[Materials provided]

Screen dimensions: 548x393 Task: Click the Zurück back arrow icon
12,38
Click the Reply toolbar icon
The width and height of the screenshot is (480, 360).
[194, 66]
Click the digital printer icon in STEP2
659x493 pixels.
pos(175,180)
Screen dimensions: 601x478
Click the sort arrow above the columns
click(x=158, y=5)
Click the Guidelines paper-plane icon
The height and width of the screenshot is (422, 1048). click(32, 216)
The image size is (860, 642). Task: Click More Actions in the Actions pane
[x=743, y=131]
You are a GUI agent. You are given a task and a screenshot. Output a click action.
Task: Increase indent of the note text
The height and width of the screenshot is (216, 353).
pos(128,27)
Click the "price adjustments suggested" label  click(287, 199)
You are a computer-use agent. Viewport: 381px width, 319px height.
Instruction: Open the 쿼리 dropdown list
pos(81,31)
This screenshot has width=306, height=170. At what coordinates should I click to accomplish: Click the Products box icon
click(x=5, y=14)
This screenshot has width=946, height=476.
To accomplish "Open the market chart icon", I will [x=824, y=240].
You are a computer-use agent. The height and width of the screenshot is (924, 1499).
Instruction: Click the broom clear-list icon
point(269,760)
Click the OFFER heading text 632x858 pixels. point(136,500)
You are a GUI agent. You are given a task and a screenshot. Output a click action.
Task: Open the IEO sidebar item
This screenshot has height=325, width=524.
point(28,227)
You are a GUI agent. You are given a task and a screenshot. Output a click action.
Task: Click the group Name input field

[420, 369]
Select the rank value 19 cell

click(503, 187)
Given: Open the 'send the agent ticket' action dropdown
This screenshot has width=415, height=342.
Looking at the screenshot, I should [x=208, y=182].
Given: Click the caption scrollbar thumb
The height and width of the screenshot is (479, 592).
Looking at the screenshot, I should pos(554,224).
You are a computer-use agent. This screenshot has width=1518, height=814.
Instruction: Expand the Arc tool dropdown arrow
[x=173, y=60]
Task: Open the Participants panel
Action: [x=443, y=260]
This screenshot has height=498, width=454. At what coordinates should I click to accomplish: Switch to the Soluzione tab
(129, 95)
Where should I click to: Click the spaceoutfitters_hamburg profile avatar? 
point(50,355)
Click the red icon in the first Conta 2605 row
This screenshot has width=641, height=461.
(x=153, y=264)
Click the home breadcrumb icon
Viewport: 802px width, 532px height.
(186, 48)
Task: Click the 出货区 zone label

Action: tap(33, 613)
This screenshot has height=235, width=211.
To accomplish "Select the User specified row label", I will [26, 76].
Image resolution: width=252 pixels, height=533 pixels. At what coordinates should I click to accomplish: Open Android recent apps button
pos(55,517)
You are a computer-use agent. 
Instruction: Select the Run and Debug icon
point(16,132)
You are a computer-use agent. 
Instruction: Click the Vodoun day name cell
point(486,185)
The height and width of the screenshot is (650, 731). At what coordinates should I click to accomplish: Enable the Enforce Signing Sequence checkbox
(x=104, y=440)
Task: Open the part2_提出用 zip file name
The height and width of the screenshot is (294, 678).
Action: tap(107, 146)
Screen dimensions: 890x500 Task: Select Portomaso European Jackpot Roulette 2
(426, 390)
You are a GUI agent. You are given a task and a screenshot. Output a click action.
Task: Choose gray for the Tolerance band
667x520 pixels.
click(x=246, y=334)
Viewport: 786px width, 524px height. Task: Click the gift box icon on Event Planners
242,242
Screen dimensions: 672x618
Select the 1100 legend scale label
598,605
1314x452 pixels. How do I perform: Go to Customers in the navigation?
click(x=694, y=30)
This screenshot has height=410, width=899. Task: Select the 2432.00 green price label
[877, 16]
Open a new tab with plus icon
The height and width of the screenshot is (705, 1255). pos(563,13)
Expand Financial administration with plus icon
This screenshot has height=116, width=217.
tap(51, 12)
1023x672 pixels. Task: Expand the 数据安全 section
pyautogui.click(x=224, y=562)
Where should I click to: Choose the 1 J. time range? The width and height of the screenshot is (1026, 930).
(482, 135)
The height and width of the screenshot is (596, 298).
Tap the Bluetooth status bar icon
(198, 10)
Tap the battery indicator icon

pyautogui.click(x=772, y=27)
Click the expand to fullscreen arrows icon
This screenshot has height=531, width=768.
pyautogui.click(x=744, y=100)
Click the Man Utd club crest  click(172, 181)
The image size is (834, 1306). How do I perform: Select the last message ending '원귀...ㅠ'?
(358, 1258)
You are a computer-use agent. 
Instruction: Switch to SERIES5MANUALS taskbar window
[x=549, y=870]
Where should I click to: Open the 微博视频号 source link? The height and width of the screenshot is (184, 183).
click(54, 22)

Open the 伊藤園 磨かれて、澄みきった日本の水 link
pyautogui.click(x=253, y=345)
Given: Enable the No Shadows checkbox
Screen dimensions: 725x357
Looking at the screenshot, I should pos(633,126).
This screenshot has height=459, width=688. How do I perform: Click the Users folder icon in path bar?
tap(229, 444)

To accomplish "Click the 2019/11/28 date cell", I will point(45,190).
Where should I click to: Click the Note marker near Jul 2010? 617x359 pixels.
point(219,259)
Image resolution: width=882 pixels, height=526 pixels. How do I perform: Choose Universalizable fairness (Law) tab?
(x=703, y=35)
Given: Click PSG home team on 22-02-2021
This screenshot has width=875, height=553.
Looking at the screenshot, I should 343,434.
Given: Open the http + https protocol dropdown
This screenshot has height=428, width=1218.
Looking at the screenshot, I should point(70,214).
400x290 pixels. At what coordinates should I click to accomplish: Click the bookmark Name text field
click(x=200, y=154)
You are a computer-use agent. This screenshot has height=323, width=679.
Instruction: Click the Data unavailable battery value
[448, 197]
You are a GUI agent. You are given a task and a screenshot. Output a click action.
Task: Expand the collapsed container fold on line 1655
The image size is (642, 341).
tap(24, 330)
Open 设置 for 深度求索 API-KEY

[/Materials provided]

*Brief*
Wherever the string "computer" is found in the entries, copy the line it sits in.

*Solution to the exercise*
You are a computer-use agent. Viewport: 381px width, 319px height.
You are a computer-use agent. The height and width of the screenshot is (924, 1499).
You are a computer-use agent. This screenshot has width=1518, height=814.
You are a computer-use agent. 
You are a computer-use agent. 
You are a computer-use agent. 
You are a computer-use agent. This screenshot has height=323, width=679.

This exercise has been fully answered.